# Installing club plaques



## rd62rdstr (Jan 12, 2005)

Some cars are easy to do like my Cutlass or Impala. Others like my Lincoln make it hard because the plaque will not fit between the seat and the glass. Lets see some solutions on how to hang plaques on some of these harder cars.


----------



## Spanky (Oct 5, 2002)

> _Originally posted by rd62rdstr_@Jun 29 2008, 11:37 AM~10973935
> *Some cars are easy to do like my Cutlass or Impala. Others like my Lincoln make it hard because the plaque will not fit between the seat and the glass. Lets see some solutions on how to hang plaques on some of these harder cars.
> *


hmmm...why wouldn't it fit?


----------



## TWEEDY (Apr 21, 2005)

If i try to put a plaque behind the back seat of my lincoln it sits at a bad angle. i'm just gonna have to make some brackets.


----------



## rd62rdstr (Jan 12, 2005)

> _Originally posted by Spanky_@Jun 29 2008, 04:46 PM~10975567
> *hmmm...why wouldn't it fit?
> *


 angle of the back window wont allow for the usual plaque between the back seat install.


----------



## Beanerking1 (Jan 24, 2007)

i always made a bracket for mine. so this way you do gat the angle just right.
then i weld it behind the seats and bolt it up in place.

here is mine now in my lac


----------



## dwnlow4lif (Mar 27, 2002)

hang it from the roof


----------



## 5DEUCE (Jan 28, 2006)

> _Originally posted by tatt2danny_@Jul 1 2008, 12:43 PM~10988932
> *i always made a bracket for mine. so this way you do gat the angle just right.
> then i weld it behind the seats and bolt it up in place.
> 
> ...


is that another big body drop in the works :0


----------



## Beanerking1 (Jan 24, 2007)

> _Originally posted by 5DEUCE_@Jul 1 2008, 08:24 PM~10993467
> *is that another big body drop in the works :0
> *


 :biggrin: maybe, maybe not :0  :biggrin: :cheesy:


----------



## excalibur (Mar 8, 2006)

> _Originally posted by rd62rdstr_@Jun 30 2008, 10:09 PM~10984555
> *angle of the back window wont allow for the usual plaque between the back seat install.
> *


that must be one big ass plaque.


----------



## rd62rdstr (Jan 12, 2005)

Its a solid cast brass old school plaque from Sophisticated Few. The problem is not necessarily the mounting point, it's a clearance issue. If you look at the second picture you can see that the rear window really leans in and the back seat is right underneath it. I considered hanging it from the roof, but am trying to figure out a mount that would be strong enough. The brass plaques are heavy.


----------



## La Lo (Jun 29, 2007)

can you bend the mounting stripes at a 45 then mount it. we put my sons Luxurious plaque in mine to see and it fit but your plaque looks bigger. If that don't work find a club with a shorter name :roflmao: 













J/k about the club :biggrin:


----------



## rd62rdstr (Jan 12, 2005)

:roflmao: :roflmao: :roflmao: 
The plaque is a cast brass, not a laser cut steel, so bending it was worrying me. I have come up with a way, but it will require welding a bracket that will come up and over the seat. Then screwing it to the back of the plaque. Since I will be removing the legs to do this perhaps I will try to heat it today and bend them like you said.


----------



## La Lo (Jun 29, 2007)

:thumbsup:


----------



## rd62rdstr (Jan 12, 2005)

Bent them and they still did not fit. They were making contact with the glass. So I bent them back.


----------

> _Written tasks_
a - In the forum thread on installing club plaques, what material is rd62rdstr's plaque made of?
b - From the forum thread on installing club plaques, extract the passage starting with "J/k about the" and going on through "like you said.".

> _Dataset content_
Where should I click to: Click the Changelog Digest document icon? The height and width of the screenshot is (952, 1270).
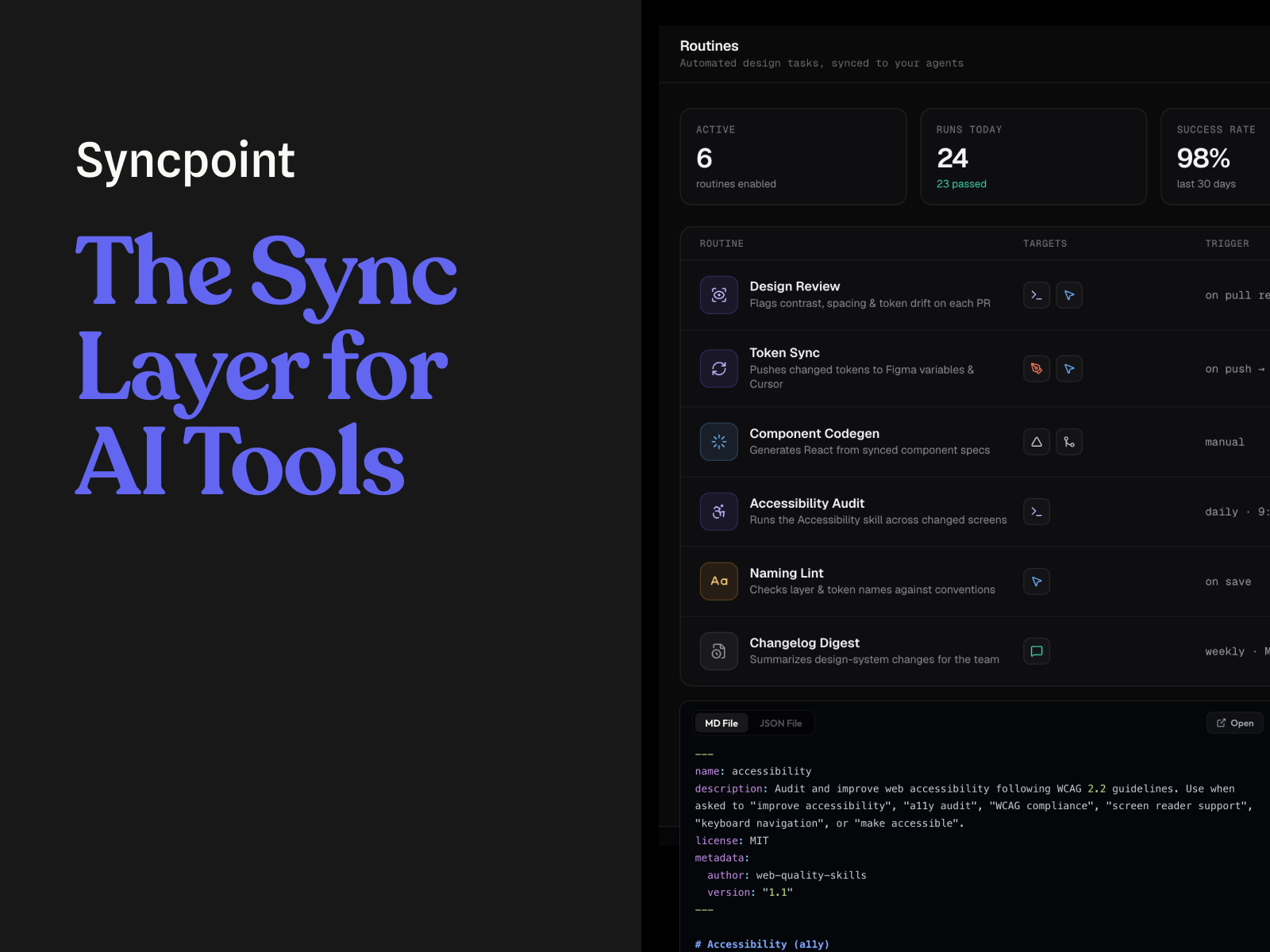pos(718,651)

> _Answer set_
a - Solid cast brass.

b -
J/k about the club :biggrin:


----------



## rd62rdstr (Jan 12, 2005)

:roflmao: :roflmao: :roflmao: 
The plaque is a cast brass, not a laser cut steel, so bending it was worrying me. I have come up with a way, but it will require welding a bracket that will come up and over the seat. Then screwing it to the back of the plaque. Since I will be removing the legs to do this perhaps I will try to heat it today and bend them like you said.